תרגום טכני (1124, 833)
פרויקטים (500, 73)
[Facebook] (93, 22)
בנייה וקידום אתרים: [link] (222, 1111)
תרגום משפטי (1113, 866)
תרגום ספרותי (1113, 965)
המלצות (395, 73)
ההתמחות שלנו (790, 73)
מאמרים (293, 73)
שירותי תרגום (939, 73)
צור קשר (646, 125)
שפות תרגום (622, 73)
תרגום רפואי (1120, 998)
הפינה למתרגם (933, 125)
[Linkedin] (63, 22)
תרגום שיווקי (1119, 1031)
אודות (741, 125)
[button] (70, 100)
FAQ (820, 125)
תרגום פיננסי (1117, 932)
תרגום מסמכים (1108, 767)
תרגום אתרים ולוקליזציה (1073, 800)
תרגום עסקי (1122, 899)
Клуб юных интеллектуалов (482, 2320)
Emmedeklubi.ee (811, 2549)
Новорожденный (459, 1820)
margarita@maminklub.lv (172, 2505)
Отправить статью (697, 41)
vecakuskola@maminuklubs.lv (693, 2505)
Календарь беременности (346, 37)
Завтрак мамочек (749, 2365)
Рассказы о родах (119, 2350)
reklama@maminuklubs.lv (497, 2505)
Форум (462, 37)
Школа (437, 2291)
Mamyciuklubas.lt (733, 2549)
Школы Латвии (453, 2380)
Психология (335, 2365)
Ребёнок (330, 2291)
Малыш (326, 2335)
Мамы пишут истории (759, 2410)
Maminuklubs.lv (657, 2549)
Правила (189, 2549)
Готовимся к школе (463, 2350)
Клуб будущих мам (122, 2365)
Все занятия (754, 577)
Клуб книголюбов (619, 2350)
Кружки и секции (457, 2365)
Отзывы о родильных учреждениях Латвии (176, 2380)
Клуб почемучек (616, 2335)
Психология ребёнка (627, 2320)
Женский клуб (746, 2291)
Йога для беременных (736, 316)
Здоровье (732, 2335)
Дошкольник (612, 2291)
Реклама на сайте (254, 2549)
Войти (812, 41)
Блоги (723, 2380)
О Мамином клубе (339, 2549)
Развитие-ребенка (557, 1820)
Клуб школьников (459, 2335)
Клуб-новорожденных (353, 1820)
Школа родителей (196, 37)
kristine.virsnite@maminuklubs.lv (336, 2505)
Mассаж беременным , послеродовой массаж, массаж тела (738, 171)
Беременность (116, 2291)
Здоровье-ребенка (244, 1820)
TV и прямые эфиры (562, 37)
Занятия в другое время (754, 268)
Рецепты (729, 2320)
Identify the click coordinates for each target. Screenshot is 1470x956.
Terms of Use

§ §

= Exercise requirements =
Beginning with the very first line of the material above, give each line again exactly, ending with the line that contains "תרגום רפואי (1120, 998)".

= Response =
תרגום טכני (1124, 833)
פרויקטים (500, 73)
[Facebook] (93, 22)
בנייה וקידום אתרים: [link] (222, 1111)
תרגום משפטי (1113, 866)
תרגום ספרותי (1113, 965)
המלצות (395, 73)
ההתמחות שלנו (790, 73)
מאמרים (293, 73)
שירותי תרגום (939, 73)
צור קשר (646, 125)
שפות תרגום (622, 73)
תרגום רפואי (1120, 998)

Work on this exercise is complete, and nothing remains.